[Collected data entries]

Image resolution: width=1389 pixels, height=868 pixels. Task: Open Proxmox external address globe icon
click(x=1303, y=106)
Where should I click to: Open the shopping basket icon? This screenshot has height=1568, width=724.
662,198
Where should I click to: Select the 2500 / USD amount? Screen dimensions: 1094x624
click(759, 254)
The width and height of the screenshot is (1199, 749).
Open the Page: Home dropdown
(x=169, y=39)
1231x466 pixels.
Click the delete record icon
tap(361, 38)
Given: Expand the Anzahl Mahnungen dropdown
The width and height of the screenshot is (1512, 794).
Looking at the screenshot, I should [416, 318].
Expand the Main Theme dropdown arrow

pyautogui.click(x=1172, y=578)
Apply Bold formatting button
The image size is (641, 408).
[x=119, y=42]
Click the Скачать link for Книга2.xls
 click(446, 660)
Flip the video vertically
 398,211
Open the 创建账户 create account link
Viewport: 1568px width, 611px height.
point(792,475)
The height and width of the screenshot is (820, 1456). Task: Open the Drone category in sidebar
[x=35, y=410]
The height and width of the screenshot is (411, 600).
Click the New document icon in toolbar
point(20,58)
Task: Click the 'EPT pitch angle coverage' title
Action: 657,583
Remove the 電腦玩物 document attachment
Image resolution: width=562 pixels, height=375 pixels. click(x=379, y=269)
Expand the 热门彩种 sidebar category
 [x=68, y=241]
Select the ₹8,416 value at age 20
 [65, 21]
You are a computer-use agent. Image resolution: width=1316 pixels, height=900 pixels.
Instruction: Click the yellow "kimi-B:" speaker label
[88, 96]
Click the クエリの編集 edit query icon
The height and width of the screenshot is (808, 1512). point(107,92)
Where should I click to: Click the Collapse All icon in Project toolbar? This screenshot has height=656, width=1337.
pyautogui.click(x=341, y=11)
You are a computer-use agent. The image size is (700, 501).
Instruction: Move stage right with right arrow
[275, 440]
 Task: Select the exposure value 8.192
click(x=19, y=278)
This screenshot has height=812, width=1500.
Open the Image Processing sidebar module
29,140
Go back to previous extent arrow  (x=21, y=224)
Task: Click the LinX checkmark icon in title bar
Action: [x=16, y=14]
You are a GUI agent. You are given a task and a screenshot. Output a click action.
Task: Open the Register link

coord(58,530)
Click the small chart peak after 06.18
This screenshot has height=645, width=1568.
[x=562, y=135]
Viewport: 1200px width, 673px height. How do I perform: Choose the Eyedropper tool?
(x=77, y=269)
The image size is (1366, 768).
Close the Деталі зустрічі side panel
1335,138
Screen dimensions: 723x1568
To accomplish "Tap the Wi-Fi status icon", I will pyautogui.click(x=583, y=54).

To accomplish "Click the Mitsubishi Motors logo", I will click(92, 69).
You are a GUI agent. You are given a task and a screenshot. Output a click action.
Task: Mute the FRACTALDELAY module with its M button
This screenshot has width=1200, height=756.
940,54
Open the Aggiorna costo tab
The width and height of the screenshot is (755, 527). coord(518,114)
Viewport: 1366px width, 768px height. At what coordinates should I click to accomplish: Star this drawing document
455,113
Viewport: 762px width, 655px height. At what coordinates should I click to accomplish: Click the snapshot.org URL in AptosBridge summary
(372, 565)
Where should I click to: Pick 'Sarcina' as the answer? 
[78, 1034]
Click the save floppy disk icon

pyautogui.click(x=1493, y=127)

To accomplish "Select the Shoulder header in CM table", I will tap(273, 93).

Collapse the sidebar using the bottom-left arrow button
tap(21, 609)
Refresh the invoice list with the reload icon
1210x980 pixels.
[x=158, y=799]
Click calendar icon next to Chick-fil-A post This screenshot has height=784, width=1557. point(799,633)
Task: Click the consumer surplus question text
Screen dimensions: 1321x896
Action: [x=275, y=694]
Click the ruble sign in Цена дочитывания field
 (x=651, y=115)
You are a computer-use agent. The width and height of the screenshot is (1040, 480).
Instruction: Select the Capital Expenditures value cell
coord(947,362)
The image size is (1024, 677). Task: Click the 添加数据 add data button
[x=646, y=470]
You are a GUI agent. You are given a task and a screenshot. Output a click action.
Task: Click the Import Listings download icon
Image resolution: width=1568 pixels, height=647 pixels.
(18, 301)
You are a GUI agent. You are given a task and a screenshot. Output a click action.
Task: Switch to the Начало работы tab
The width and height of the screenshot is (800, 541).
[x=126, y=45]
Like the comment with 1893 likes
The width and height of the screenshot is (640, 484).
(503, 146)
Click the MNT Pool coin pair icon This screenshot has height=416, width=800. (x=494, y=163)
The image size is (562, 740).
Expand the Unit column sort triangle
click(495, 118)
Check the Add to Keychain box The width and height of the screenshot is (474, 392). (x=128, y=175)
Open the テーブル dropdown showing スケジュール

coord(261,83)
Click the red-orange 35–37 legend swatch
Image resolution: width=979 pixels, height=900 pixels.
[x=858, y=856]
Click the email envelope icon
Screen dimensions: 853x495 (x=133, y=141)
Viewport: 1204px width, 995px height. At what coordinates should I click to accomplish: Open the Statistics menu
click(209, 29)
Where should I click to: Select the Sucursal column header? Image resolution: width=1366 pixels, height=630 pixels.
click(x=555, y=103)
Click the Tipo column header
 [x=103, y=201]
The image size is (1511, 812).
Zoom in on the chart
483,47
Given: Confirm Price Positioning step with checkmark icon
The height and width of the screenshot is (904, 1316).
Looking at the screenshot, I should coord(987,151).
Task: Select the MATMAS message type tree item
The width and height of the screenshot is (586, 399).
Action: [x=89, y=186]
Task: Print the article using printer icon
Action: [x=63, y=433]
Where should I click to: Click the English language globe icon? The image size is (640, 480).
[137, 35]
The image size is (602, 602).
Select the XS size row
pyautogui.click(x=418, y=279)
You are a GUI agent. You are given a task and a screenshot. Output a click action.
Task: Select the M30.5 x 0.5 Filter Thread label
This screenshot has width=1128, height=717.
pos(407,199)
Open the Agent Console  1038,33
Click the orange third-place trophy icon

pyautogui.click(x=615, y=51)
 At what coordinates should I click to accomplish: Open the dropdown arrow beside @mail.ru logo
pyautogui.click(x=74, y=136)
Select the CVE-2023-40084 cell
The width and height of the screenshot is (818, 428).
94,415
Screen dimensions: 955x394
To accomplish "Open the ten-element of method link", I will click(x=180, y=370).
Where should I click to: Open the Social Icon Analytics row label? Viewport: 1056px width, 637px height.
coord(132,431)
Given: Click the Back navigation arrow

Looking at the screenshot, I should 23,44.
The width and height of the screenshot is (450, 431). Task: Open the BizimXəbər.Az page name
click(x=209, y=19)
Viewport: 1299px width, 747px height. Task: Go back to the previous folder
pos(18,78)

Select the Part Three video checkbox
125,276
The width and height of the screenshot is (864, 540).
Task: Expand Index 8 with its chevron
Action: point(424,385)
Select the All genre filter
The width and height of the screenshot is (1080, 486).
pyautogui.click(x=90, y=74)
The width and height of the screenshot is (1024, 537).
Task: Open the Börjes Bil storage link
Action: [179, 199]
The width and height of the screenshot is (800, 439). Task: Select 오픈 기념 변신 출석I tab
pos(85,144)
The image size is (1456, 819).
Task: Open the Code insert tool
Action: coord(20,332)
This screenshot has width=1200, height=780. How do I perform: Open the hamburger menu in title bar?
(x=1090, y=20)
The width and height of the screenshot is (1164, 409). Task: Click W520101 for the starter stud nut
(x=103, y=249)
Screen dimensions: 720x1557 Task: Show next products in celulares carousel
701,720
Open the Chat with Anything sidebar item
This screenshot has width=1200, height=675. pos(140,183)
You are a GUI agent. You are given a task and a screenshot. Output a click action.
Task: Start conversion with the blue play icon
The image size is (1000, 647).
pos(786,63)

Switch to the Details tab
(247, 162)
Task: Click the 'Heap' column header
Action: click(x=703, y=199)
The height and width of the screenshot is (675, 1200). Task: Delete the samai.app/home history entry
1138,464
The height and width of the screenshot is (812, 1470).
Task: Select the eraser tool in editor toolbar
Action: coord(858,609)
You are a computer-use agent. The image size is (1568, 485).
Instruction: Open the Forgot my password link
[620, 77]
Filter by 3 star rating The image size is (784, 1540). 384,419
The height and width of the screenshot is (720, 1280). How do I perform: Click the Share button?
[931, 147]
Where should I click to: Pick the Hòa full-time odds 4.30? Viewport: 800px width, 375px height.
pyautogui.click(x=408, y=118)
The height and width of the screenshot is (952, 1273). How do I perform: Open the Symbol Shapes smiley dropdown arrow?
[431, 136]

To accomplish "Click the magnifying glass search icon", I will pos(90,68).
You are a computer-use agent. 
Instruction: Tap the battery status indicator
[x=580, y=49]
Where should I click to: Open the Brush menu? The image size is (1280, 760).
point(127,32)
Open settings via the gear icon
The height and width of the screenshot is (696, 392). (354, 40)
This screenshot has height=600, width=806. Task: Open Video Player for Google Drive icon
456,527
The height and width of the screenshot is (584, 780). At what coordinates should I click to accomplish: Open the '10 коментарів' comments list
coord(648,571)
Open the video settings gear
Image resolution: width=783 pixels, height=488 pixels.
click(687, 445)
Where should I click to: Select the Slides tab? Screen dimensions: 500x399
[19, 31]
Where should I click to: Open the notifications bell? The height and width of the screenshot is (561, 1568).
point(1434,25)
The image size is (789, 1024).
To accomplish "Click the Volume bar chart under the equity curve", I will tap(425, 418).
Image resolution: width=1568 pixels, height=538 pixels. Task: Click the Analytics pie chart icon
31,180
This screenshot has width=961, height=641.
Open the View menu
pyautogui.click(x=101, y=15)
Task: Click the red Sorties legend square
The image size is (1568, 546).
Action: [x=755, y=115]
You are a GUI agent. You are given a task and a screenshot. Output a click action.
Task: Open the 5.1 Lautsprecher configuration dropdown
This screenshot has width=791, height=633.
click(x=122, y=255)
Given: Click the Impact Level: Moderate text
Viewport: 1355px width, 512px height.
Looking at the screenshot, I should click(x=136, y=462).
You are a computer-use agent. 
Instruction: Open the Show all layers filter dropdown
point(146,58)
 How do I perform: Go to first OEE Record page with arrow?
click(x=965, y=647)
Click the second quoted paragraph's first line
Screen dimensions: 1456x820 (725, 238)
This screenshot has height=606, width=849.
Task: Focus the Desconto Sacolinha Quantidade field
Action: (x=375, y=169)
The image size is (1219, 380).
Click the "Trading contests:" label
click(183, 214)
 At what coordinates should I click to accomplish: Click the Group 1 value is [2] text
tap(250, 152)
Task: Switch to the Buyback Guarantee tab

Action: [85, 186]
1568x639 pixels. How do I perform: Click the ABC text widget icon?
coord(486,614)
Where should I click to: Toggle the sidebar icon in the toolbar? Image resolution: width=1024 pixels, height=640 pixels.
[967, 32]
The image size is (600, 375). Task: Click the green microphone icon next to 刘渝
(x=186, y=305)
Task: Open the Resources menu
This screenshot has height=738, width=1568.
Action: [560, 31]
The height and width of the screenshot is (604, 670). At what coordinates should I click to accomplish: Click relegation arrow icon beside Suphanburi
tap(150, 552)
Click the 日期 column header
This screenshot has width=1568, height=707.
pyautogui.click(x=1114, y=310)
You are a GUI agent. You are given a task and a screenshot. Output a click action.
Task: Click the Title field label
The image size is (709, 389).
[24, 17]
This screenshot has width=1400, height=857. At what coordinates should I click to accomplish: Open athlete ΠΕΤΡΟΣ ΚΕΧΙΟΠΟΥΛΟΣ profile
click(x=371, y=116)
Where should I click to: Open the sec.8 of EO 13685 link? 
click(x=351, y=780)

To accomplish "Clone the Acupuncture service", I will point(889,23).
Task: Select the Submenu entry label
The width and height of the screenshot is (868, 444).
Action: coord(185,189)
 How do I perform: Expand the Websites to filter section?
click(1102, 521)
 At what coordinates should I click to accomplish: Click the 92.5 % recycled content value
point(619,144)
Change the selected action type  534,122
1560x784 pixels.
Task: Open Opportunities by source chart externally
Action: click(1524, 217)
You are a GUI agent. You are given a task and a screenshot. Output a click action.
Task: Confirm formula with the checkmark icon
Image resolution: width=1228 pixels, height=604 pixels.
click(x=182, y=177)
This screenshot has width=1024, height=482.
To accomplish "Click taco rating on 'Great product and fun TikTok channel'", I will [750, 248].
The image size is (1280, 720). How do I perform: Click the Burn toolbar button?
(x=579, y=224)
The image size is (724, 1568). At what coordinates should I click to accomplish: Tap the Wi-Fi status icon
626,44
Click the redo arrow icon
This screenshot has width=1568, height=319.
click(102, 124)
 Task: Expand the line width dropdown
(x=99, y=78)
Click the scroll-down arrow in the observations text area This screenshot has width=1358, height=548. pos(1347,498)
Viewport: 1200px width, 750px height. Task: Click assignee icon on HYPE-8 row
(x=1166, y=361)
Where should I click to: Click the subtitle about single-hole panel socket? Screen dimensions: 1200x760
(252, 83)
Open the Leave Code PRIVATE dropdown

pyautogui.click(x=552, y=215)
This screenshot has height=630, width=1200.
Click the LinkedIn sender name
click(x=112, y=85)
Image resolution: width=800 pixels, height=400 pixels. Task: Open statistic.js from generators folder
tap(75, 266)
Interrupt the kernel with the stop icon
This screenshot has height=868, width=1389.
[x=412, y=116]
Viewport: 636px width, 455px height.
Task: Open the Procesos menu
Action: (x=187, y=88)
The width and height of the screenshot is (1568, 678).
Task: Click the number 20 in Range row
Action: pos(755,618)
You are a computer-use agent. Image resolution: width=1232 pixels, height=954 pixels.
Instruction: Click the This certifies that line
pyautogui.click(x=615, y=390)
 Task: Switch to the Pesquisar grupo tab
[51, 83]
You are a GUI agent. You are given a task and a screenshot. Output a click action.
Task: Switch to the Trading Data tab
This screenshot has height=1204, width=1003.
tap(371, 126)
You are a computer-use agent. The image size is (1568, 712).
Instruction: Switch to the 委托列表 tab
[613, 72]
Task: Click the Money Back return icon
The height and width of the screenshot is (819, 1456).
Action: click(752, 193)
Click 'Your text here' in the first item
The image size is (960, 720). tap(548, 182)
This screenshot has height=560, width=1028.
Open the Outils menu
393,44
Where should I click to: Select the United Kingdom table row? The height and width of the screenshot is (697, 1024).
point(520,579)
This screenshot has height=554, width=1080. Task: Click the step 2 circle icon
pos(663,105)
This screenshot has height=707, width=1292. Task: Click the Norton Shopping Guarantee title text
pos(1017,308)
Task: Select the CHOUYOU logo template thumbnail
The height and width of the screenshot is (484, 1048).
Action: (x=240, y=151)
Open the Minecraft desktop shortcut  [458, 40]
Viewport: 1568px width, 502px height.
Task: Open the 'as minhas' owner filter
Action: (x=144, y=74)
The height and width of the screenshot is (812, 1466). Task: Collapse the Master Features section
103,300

## Directions for this task
Count the lines in the preceding entries that contain the string "rating", and state only the resulting number.

## Finished exercise
2